Output must match the records, character for character.

*** Block opens ***

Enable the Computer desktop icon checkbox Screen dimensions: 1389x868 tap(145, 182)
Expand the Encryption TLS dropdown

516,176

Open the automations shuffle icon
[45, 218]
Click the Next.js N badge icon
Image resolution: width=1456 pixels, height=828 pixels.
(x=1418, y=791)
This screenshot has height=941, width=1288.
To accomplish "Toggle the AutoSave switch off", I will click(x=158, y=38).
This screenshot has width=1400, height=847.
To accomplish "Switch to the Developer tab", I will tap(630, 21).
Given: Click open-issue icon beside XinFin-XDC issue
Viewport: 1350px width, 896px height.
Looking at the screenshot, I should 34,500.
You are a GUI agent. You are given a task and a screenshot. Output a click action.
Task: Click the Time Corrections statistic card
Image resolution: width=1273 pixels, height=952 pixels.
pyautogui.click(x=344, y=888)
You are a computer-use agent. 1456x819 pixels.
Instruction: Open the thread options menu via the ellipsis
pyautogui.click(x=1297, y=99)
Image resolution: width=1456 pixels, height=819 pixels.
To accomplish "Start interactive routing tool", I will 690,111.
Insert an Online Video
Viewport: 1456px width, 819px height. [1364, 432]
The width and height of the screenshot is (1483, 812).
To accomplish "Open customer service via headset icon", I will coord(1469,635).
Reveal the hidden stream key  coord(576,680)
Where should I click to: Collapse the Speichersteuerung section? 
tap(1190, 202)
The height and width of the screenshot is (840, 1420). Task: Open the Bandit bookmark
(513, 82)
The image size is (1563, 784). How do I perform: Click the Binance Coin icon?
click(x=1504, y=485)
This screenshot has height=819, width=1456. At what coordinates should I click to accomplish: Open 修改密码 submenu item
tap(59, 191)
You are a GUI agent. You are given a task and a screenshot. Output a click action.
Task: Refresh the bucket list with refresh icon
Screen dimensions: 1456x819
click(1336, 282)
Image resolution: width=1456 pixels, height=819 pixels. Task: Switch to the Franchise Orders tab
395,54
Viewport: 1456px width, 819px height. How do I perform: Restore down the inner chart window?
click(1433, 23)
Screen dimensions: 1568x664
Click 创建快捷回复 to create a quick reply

*** Block closes ***

Answer for this exercise ::
Enable the Computer desktop icon checkbox Screen dimensions: 1389x868 tap(145, 182)
Expand the Encryption TLS dropdown

516,176

Open the automations shuffle icon
[45, 218]
Click the Next.js N badge icon
Image resolution: width=1456 pixels, height=828 pixels.
(x=1418, y=791)
This screenshot has height=941, width=1288.
To accomplish "Toggle the AutoSave switch off", I will click(x=158, y=38).
This screenshot has width=1400, height=847.
To accomplish "Switch to the Developer tab", I will tap(630, 21).
Given: Click open-issue icon beside XinFin-XDC issue
Viewport: 1350px width, 896px height.
Looking at the screenshot, I should 34,500.
You are a GUI agent. You are given a task and a screenshot. Output a click action.
Task: Click the Time Corrections statistic card
Image resolution: width=1273 pixels, height=952 pixels.
pyautogui.click(x=344, y=888)
You are a computer-use agent. 1456x819 pixels.
Instruction: Open the thread options menu via the ellipsis
pyautogui.click(x=1297, y=99)
Image resolution: width=1456 pixels, height=819 pixels.
To accomplish "Start interactive routing tool", I will 690,111.
Insert an Online Video
Viewport: 1456px width, 819px height. [1364, 432]
The width and height of the screenshot is (1483, 812).
To accomplish "Open customer service via headset icon", I will coord(1469,635).
Reveal the hidden stream key  coord(576,680)
Where should I click to: Collapse the Speichersteuerung section? 
tap(1190, 202)
The height and width of the screenshot is (840, 1420). Task: Open the Bandit bookmark
(513, 82)
The image size is (1563, 784). How do I perform: Click the Binance Coin icon?
click(x=1504, y=485)
This screenshot has height=819, width=1456. At what coordinates should I click to accomplish: Open 修改密码 submenu item
tap(59, 191)
You are a GUI agent. You are given a task and a screenshot. Output a click action.
Task: Refresh the bucket list with refresh icon
Screen dimensions: 1456x819
click(1336, 282)
Image resolution: width=1456 pixels, height=819 pixels. Task: Switch to the Franchise Orders tab
395,54
Viewport: 1456px width, 819px height. How do I perform: Restore down the inner chart window?
click(1433, 23)
Screen dimensions: 1568x664
Click 创建快捷回复 to create a quick reply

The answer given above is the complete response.